Interface element records:
* * *
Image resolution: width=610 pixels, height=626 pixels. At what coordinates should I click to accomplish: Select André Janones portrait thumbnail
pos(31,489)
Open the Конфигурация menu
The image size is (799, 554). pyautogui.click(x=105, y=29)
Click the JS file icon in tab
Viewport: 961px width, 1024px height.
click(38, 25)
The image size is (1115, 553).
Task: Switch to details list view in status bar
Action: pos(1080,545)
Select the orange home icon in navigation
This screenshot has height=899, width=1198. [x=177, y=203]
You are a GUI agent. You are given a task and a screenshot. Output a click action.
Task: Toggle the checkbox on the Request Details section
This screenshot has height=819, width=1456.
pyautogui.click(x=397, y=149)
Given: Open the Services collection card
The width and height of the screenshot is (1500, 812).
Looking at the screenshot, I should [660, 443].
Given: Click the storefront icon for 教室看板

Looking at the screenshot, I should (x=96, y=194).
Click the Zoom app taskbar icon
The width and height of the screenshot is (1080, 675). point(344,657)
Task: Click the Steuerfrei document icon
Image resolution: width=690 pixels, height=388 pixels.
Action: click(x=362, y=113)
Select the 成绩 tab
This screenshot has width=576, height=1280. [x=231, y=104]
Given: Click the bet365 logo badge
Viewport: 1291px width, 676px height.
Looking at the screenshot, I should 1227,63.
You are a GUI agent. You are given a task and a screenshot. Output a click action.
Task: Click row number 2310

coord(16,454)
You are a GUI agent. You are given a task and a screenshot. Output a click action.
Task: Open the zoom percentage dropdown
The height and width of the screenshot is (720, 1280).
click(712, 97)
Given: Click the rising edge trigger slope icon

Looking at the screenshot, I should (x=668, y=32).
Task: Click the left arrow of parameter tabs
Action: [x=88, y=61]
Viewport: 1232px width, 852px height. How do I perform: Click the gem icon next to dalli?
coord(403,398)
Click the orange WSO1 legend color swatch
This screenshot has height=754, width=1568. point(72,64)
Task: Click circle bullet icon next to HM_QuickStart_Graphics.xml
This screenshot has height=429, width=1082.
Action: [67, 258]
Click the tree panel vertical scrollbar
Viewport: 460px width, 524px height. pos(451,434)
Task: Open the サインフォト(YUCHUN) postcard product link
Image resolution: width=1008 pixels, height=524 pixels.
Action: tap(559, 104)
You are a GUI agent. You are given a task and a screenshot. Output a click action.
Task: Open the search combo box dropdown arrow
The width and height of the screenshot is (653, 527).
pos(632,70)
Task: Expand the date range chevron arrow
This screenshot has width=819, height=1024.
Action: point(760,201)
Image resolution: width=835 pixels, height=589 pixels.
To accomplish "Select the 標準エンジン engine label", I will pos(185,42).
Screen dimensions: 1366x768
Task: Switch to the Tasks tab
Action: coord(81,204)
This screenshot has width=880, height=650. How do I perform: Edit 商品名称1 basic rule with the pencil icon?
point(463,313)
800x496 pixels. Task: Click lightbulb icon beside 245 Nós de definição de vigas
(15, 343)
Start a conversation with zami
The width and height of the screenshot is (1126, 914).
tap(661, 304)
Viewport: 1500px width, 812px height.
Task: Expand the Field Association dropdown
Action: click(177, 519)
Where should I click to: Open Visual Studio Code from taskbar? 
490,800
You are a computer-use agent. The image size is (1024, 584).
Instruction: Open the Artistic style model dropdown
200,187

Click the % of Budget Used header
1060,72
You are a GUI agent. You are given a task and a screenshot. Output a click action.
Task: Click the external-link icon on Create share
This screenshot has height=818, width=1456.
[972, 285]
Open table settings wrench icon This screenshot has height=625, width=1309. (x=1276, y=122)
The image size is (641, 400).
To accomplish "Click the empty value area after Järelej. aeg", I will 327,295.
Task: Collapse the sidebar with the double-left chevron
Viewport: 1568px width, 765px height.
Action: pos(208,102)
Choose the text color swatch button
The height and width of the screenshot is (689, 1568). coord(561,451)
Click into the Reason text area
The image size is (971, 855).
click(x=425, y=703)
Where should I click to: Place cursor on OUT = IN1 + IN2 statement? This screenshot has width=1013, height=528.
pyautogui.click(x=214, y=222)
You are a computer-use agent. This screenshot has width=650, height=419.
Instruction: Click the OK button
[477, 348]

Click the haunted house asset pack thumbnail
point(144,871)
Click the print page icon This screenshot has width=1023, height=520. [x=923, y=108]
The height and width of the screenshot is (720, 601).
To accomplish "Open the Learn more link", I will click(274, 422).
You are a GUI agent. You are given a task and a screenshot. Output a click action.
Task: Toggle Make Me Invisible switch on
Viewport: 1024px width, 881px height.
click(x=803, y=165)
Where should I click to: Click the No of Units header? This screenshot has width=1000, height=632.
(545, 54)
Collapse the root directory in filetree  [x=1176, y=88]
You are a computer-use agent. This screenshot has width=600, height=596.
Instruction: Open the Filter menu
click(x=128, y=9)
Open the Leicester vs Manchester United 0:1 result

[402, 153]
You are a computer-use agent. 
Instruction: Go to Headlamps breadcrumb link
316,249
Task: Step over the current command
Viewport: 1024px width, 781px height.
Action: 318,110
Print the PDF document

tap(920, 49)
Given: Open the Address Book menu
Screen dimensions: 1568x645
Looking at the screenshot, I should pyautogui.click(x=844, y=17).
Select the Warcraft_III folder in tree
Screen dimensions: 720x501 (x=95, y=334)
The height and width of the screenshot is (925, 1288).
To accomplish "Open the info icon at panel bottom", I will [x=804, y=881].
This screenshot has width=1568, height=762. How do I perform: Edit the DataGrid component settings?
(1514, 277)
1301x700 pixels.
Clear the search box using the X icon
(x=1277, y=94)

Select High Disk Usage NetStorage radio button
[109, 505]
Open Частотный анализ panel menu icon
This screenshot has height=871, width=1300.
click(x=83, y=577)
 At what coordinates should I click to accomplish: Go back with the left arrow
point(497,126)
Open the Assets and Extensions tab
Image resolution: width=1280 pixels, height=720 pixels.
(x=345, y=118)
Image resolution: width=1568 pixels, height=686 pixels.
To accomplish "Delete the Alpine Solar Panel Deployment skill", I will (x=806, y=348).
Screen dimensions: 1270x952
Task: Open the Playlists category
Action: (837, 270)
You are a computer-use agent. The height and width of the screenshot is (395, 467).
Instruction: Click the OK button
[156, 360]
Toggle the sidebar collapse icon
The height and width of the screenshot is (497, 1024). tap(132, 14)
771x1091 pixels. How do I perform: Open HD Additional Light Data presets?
* * *
Count the lines in the rows that contain the string "area". Reply with the number alone.

_TASK OUTPUT_.
2